= Herbert Thomas Condon =

Australian museum curator and ornithologist

Herbert Thomas Condon (27 February 1912 – 12 January 1978) was an Australian museum curator and ornithologist. He was born in Melbourne and attended the University of Adelaide. In 1929, Condon joined the scientific staff of the South Australian Museum; he was promoted to Assistant in Zoology in 1935, and became Curator of Birds and Reptiles in 1938. He kept this position for the decades through to 1976, broken only by a period of war service with the RAAF.

Condon was Honorary Secretary of the South Australian Ornithological Association (SAOA) from 1938 to 1942, and was later editor of its journal, the South Australian Ornithologist from 1953 to 1964. He was also a member of the Royal Australasian Ornithologists Union (RAOU), serving as its President from 1961 to 1962; in addition, he was made a Fellow of the RAOU in 1973 and was Convener of the RAOU Checklist Committee for many years.

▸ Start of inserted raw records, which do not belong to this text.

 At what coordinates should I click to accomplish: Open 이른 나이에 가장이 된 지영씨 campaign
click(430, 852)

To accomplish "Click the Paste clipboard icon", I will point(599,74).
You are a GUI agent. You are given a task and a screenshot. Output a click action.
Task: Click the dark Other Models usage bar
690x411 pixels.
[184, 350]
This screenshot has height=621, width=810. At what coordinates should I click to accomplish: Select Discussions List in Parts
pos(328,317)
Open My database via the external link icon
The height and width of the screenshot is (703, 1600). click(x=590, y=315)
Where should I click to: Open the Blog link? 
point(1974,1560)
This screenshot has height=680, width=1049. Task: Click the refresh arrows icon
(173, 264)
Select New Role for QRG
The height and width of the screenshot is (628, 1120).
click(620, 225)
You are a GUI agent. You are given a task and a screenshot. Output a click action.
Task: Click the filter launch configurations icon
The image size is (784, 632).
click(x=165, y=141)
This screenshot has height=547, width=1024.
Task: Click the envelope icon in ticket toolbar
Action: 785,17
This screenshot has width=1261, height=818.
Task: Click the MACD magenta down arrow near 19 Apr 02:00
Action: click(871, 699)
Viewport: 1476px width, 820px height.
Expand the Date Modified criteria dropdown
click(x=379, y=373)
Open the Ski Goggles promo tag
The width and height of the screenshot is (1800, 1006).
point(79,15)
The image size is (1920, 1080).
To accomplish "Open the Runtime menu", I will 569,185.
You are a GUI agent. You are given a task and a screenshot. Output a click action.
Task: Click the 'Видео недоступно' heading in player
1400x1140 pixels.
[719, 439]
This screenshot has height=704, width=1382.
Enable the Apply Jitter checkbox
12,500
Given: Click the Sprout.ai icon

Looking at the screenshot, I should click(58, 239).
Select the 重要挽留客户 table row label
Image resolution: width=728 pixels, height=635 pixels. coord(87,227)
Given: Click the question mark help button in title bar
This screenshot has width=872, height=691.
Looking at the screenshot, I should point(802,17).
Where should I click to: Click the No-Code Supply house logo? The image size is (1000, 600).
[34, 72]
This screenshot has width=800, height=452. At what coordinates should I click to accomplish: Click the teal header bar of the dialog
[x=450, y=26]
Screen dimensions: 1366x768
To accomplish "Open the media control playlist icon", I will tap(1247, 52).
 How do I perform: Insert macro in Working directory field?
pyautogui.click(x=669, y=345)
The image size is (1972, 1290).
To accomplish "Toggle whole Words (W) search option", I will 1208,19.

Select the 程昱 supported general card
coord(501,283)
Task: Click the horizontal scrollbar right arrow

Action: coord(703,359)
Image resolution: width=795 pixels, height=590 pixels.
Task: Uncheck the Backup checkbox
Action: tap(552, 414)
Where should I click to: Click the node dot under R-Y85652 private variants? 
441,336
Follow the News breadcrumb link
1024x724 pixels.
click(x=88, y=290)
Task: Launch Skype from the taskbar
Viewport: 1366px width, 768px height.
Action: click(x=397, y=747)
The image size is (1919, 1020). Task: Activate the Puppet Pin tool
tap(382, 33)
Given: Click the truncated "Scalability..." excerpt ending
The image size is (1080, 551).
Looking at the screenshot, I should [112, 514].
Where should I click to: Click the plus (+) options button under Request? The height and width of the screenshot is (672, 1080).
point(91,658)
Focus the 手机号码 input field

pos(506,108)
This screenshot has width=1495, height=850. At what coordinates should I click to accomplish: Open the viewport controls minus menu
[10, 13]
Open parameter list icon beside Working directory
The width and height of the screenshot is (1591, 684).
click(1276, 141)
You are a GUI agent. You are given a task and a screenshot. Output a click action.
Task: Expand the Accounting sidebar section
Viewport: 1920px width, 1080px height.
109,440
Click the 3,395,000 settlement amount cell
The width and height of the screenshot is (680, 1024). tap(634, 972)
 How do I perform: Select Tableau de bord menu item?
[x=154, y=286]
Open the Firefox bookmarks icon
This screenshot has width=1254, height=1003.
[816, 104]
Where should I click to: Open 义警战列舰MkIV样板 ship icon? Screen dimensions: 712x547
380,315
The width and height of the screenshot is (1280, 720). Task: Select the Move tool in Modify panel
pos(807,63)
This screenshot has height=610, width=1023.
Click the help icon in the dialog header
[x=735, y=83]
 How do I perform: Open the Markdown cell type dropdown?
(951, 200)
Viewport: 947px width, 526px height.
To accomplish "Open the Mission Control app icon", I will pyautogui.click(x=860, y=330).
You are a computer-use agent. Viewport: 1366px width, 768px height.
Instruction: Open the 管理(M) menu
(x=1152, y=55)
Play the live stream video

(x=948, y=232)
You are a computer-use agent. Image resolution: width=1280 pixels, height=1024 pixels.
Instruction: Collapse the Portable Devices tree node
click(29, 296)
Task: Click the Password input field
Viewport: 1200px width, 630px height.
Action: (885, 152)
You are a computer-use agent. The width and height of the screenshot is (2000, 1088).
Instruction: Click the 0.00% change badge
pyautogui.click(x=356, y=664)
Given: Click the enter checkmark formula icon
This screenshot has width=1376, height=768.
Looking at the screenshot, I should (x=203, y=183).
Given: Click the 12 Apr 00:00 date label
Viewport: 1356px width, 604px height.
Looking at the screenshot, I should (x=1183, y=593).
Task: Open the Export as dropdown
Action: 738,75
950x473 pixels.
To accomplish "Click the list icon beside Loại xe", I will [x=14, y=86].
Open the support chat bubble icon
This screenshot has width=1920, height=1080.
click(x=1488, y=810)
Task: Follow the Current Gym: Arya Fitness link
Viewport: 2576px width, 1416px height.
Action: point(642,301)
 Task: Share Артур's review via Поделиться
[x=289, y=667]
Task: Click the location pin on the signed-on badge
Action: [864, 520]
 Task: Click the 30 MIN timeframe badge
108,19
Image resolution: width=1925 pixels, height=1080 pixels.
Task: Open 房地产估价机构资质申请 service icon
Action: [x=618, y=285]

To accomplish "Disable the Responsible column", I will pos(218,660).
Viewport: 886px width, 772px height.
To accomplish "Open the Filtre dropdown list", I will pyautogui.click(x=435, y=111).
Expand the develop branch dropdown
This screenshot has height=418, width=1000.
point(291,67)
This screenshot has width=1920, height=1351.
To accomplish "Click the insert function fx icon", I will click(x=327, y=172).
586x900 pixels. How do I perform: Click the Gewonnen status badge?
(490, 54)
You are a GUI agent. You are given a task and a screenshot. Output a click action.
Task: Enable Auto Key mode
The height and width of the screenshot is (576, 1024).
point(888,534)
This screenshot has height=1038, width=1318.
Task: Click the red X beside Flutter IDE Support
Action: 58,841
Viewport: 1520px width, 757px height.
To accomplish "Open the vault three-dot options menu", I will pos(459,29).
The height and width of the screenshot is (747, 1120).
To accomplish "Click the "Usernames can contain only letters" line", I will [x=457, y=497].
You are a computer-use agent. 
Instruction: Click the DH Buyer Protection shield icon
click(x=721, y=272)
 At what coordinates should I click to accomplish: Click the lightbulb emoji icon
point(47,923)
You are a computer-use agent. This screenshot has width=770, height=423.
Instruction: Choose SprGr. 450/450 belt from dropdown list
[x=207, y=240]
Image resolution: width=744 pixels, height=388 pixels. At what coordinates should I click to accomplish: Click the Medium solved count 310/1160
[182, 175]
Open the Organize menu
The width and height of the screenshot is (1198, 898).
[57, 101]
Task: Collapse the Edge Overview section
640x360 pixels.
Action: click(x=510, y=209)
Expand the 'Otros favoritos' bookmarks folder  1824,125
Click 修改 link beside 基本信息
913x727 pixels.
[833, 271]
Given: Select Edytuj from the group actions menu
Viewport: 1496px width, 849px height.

Apart from numerous published papers in journals, works he authored or coauthored include:
- Condon, H.T. (1949). Field Guide to the Hawks of Australia. Bird Observers Club: Melbourne. (Several editions).
- Condon, H.T.; & McGill, A.R. (1952). Field Guide to the Waders. Bird Observers Club: Melbourne. (Several editions).
- Condon, H.T. (1962). A Handlist of the Birds of South Australia, with Annotations. (SA Ornithologist Vol.23, Parts 6–8). SAOA: Adelaide.
- Condon, H.T. (1968). A Handlist of the Birds of South Australia. SAOA: Adelaide.
- Condon, H.T. (1975). Checklist of the Birds of Australia. Part 1: Non-Passerines. RAOU: Melbourne.